Problem requirements:
Go to the line that contains "Kitchen (211, 101)". Restate that line and each one after it exactly, through the end of the records, without pictures.

BEGIN Information supplied

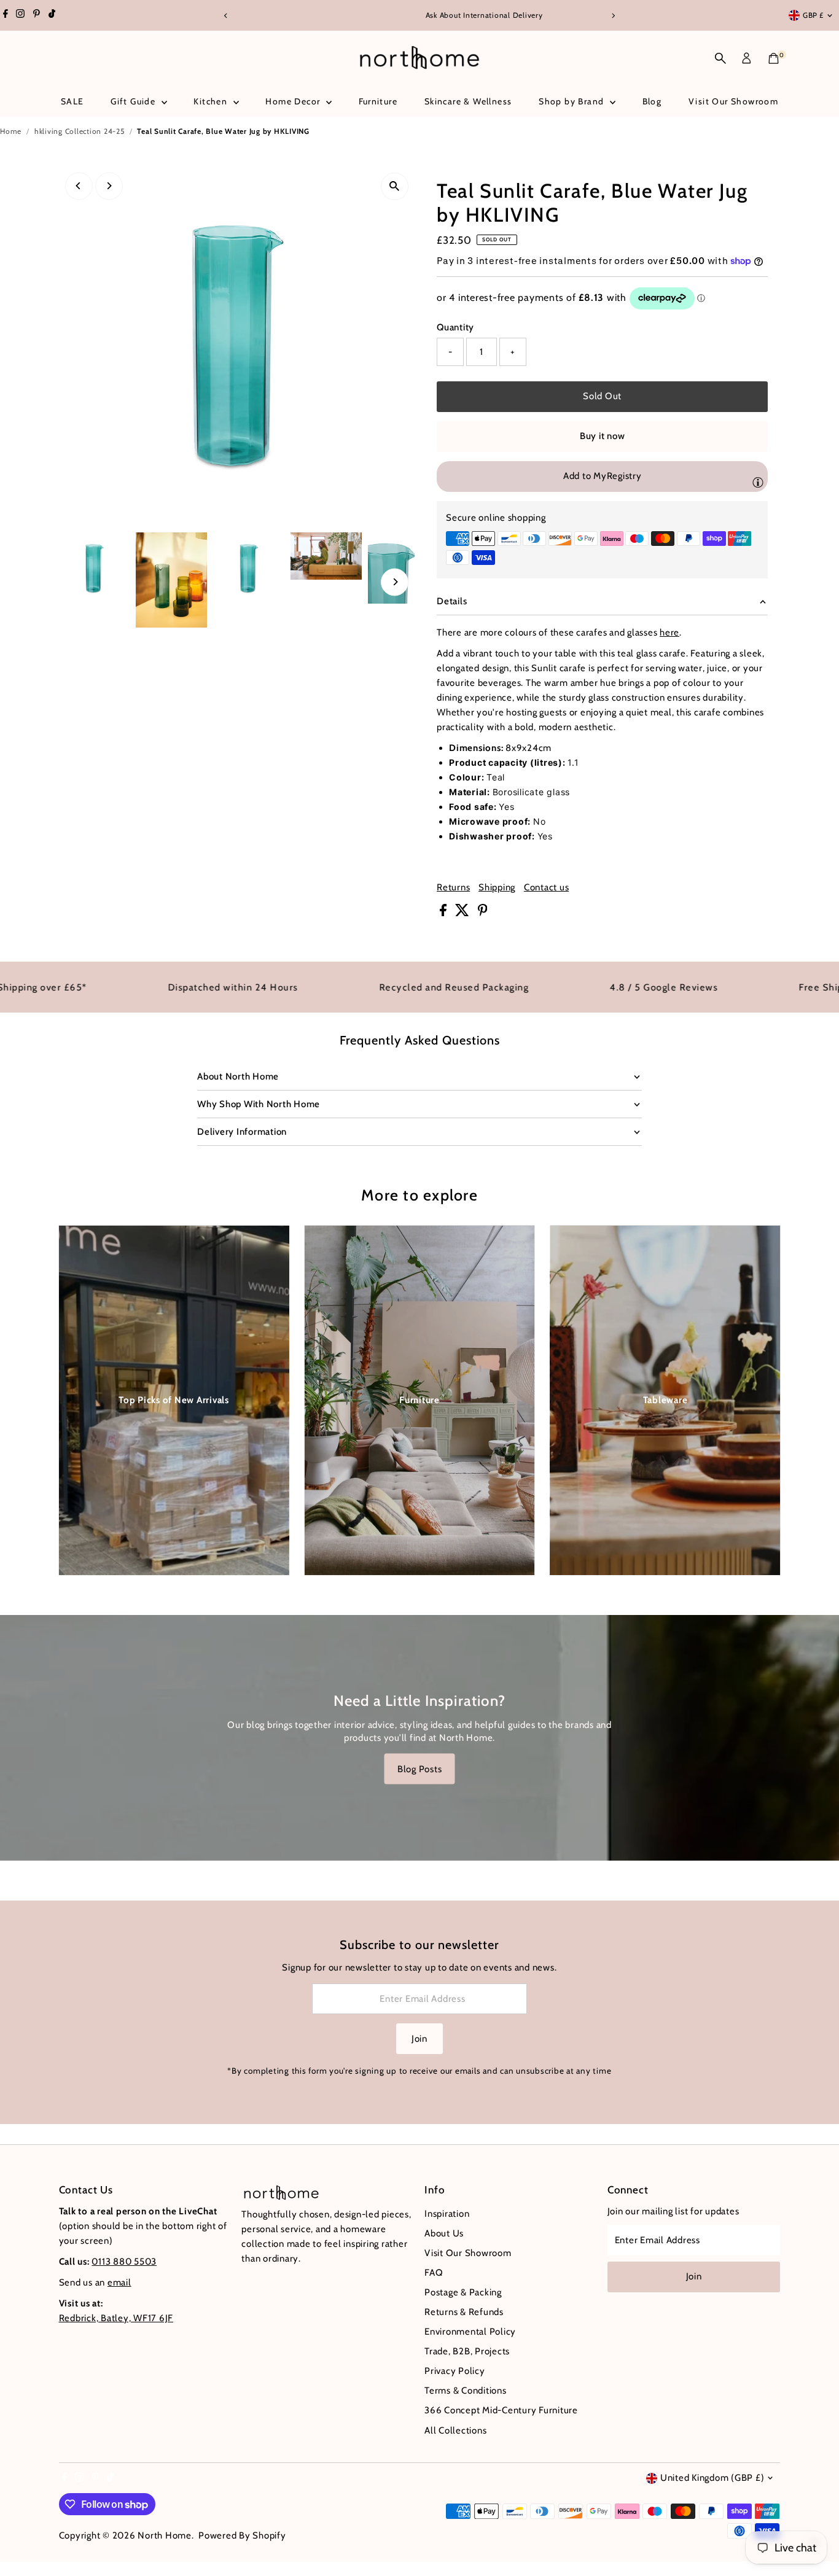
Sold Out (602, 396)
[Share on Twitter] (463, 913)
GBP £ (813, 15)
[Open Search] (720, 58)
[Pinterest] (36, 15)
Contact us (546, 887)
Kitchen (211, 101)
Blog (652, 101)
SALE (72, 101)
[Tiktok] (51, 15)
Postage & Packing (463, 2292)
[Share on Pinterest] (483, 913)
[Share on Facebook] (444, 913)
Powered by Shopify (242, 2535)
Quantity (455, 327)
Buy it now (602, 436)
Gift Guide (134, 101)
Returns (453, 887)
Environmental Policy (470, 2331)
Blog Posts (419, 1768)
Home (10, 131)
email (119, 2282)
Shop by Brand (573, 101)
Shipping (496, 887)
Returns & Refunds (464, 2311)
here (669, 632)
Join (419, 2038)
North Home (165, 2535)
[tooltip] (758, 482)
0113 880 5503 (124, 2261)
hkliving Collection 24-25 (79, 131)
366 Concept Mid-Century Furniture (501, 2410)
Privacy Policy (454, 2370)
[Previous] (226, 15)
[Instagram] (20, 15)
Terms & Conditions (465, 2390)
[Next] (613, 15)
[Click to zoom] (394, 186)
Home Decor (293, 101)
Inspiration (446, 2213)
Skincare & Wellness (468, 101)
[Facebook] (5, 15)
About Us (444, 2233)
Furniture (378, 101)
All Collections (455, 2430)
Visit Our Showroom (733, 101)
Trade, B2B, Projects (467, 2351)
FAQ (433, 2272)
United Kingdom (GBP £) (712, 2477)
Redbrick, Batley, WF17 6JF (116, 2318)
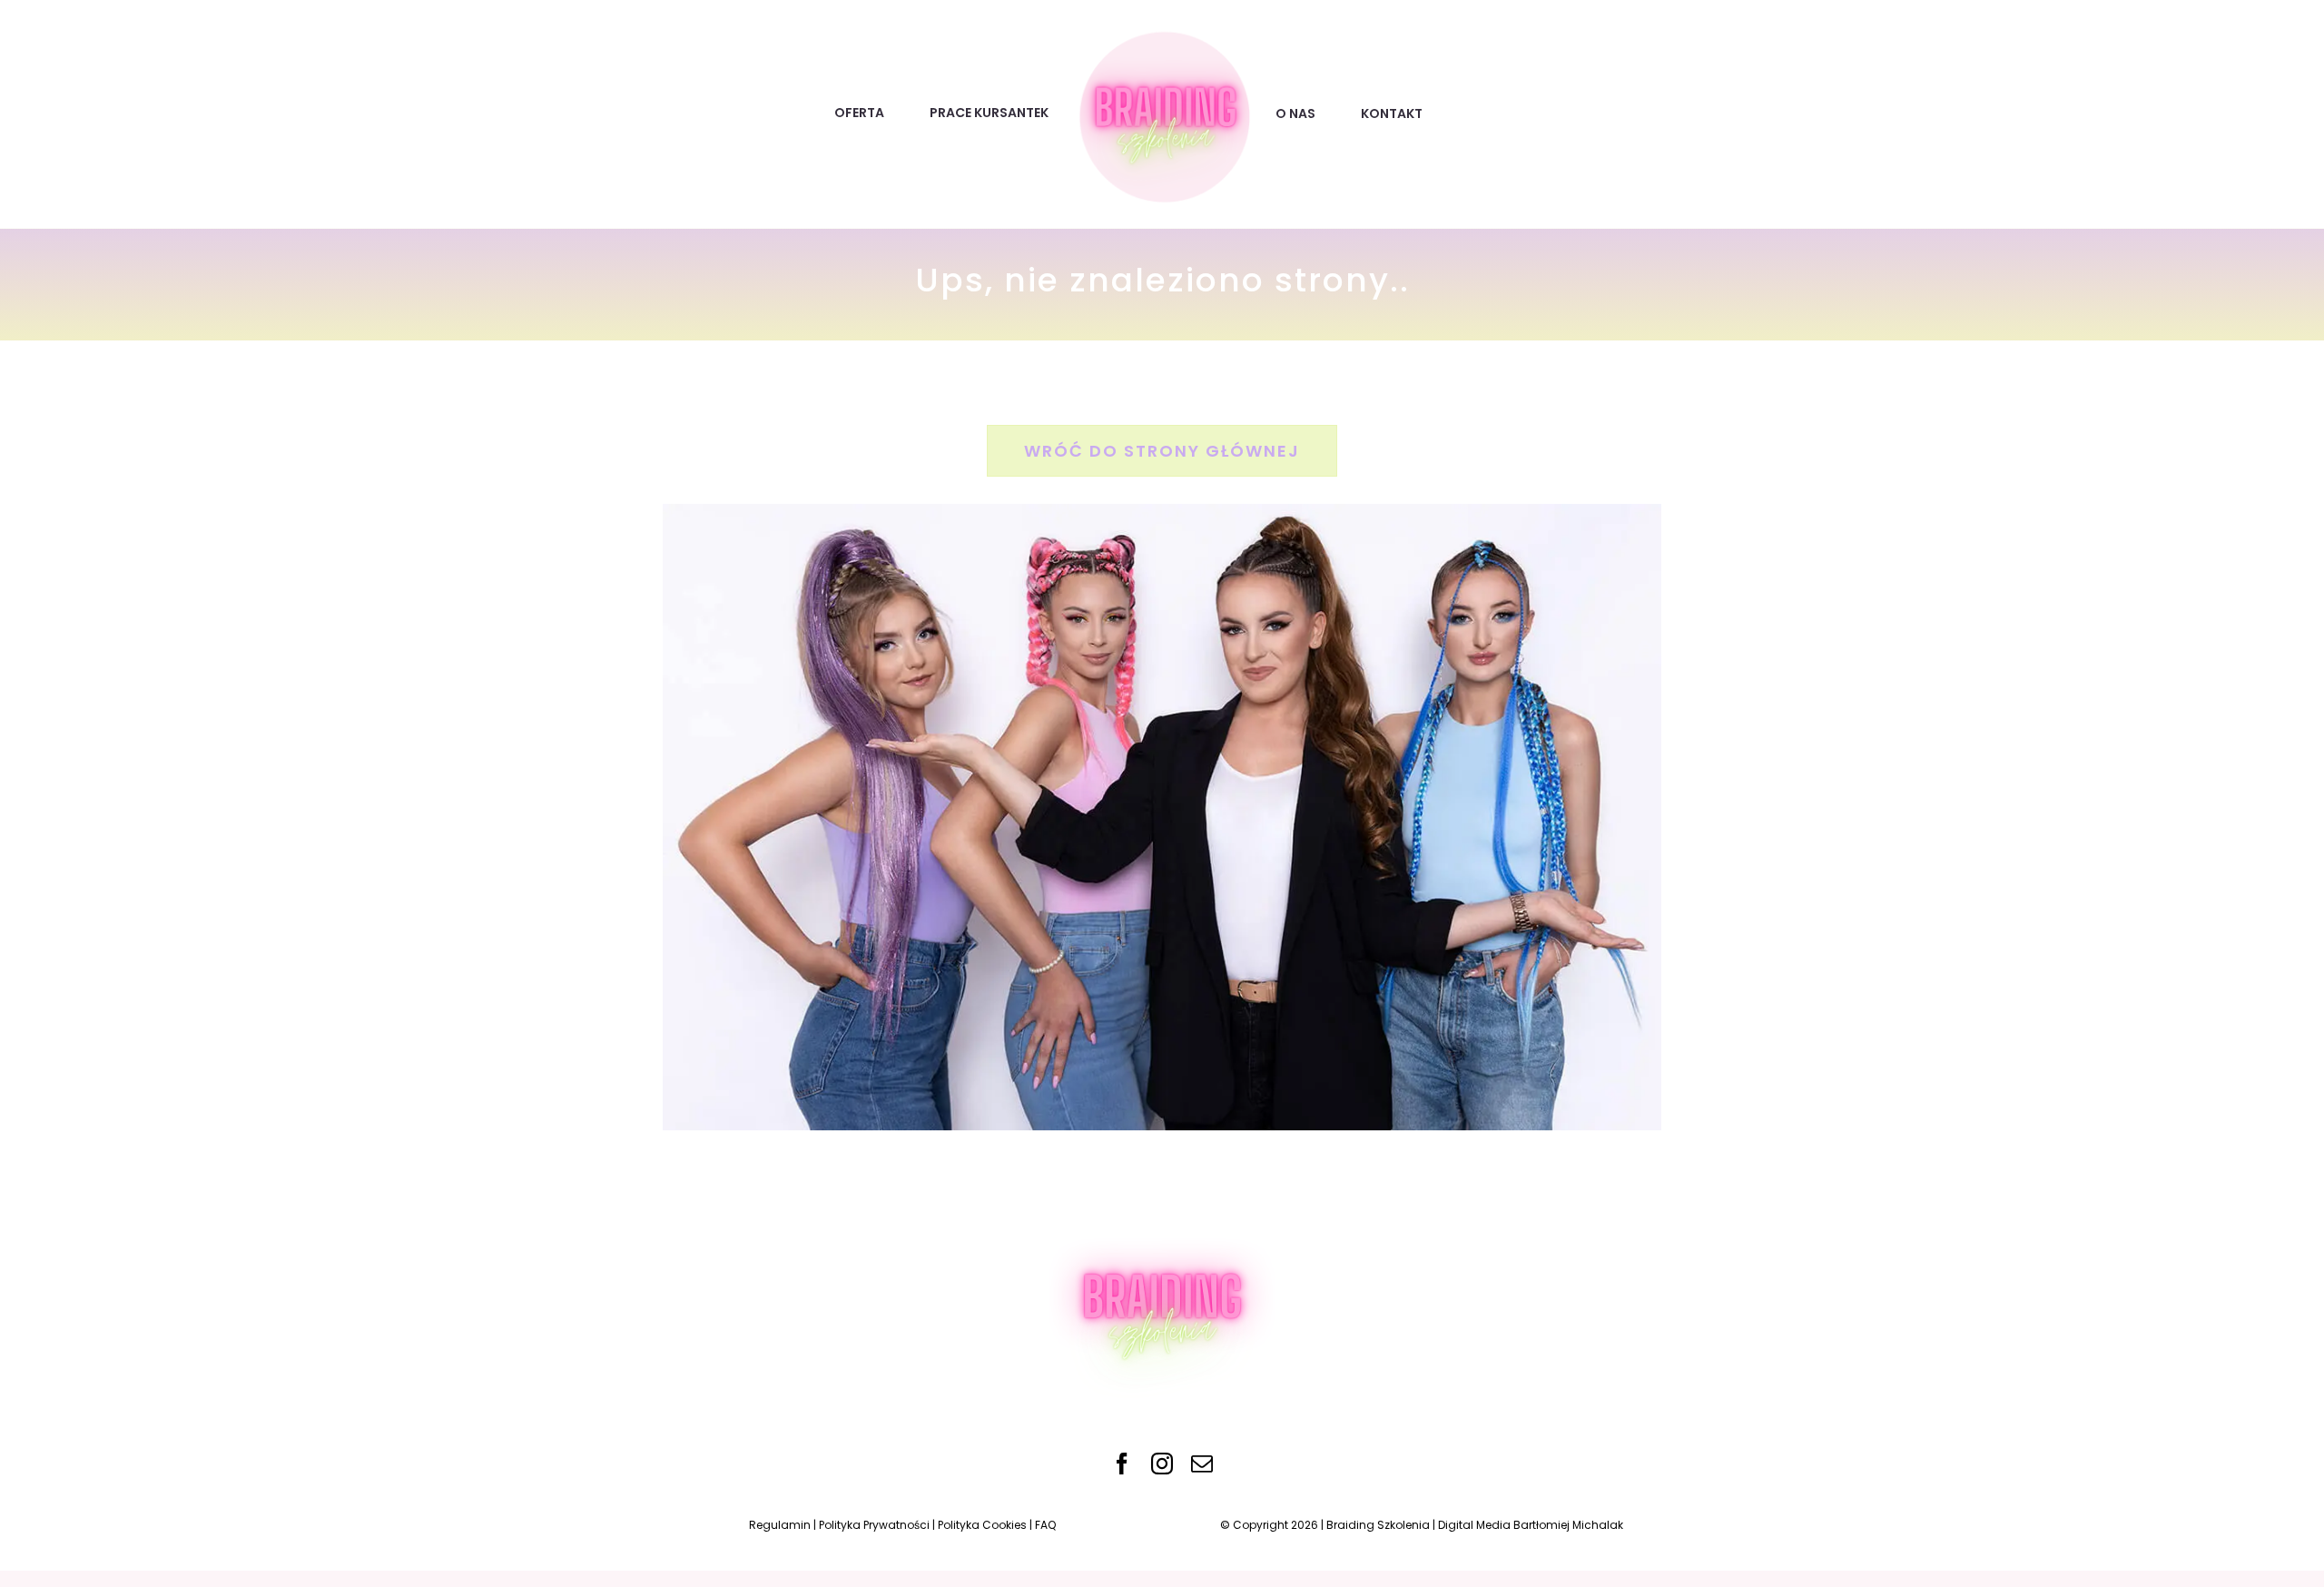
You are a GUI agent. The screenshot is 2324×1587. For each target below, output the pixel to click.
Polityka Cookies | (986, 1525)
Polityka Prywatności (874, 1525)
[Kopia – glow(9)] (1162, 32)
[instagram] (1162, 1463)
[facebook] (1122, 1463)
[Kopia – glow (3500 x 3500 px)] (1162, 1215)
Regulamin (780, 1525)
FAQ (1045, 1525)
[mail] (1202, 1463)
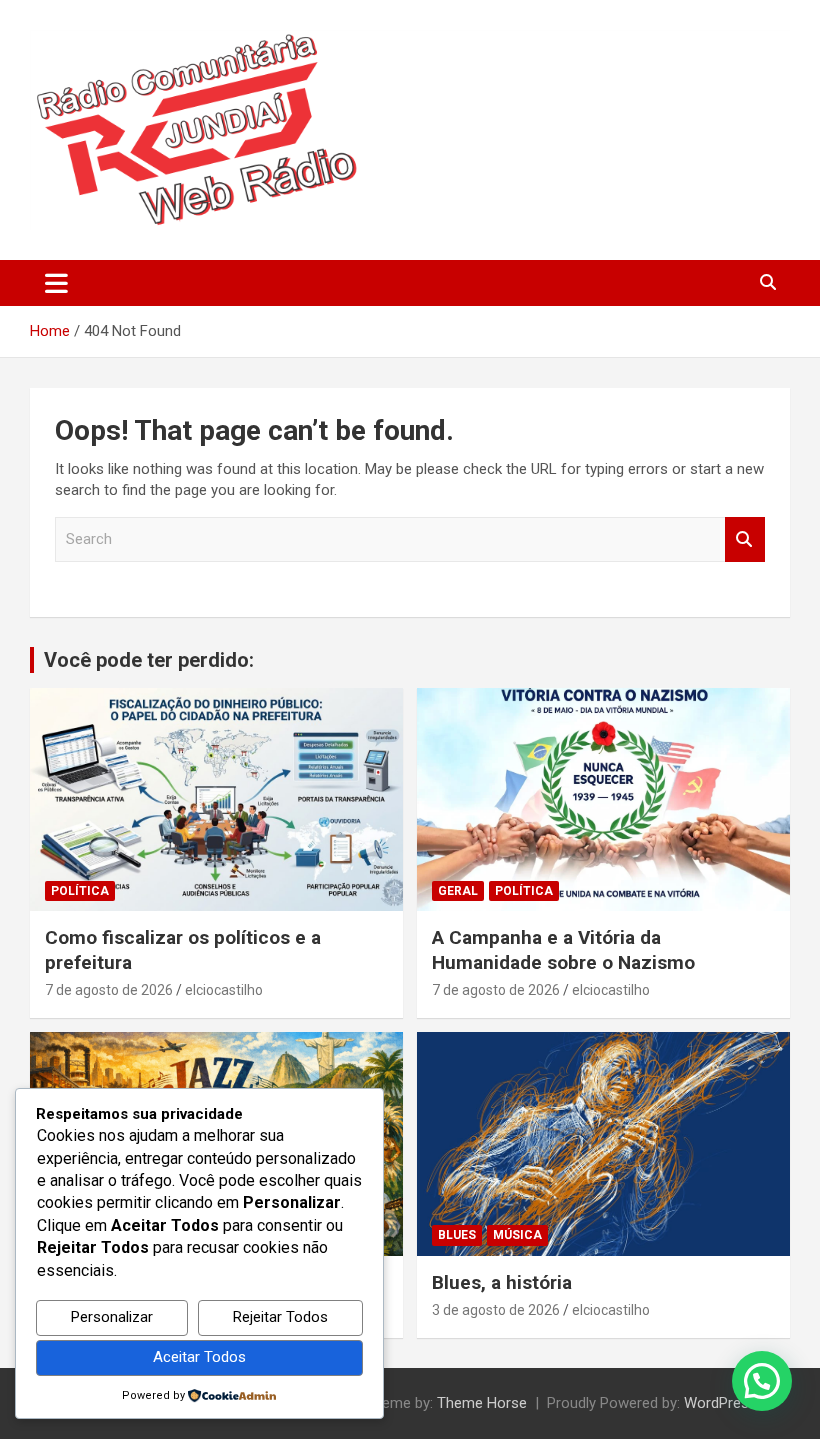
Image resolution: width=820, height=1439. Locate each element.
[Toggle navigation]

END Information supplied

Response box:
Kitchen (211, 101)
Blog (652, 101)
SALE (72, 101)
[Tiktok] (51, 15)
Postage & Packing (463, 2292)
[Share on Pinterest] (483, 913)
[Share on Facebook] (444, 913)
Powered by Shopify (242, 2535)
Quantity (455, 327)
Buy it now (602, 436)
Gift Guide (134, 101)
Returns (453, 887)
Environmental Policy (470, 2331)
Blog Posts (419, 1768)
Home (10, 131)
email (119, 2282)
Shop by Brand (573, 101)
Shipping (496, 887)
Returns & Refunds (464, 2311)
here (669, 632)
Join (419, 2038)
North Home (165, 2535)
[tooltip] (758, 482)
0113 880 5503 (124, 2261)
hkliving Collection 24-25 (79, 131)
366 Concept Mid-Century Furniture (501, 2410)
Privacy Policy (454, 2370)
[Previous] (226, 15)
[Instagram] (20, 15)
Terms & Conditions (465, 2390)
[Next] (613, 15)
[Click to zoom] (394, 186)
Home Decor (293, 101)
Inspiration (446, 2213)
Skincare & Wellness (468, 101)
[Facebook] (5, 15)
About Us (444, 2233)
Furniture (378, 101)
All Collections (455, 2430)
Visit Our Showroom (733, 101)
Trade, B2B, Projects (467, 2351)
FAQ (433, 2272)
United Kingdom (GBP £) (712, 2477)
Redbrick, Batley, WF17 6JF (116, 2318)
You are a GUI agent. The screenshot is 2324×1587. For each target below, output the pixel to click.
Polityka Cookies | (986, 1525)
Polityka Prywatności (874, 1525)
[Kopia – glow(9)] (1162, 32)
[instagram] (1162, 1463)
[facebook] (1122, 1463)
[Kopia – glow (3500 x 3500 px)] (1162, 1215)
Regulamin (780, 1525)
FAQ (1045, 1525)
[mail] (1202, 1463)
Image resolution: width=820, height=1439. Locate each element.
[Toggle navigation]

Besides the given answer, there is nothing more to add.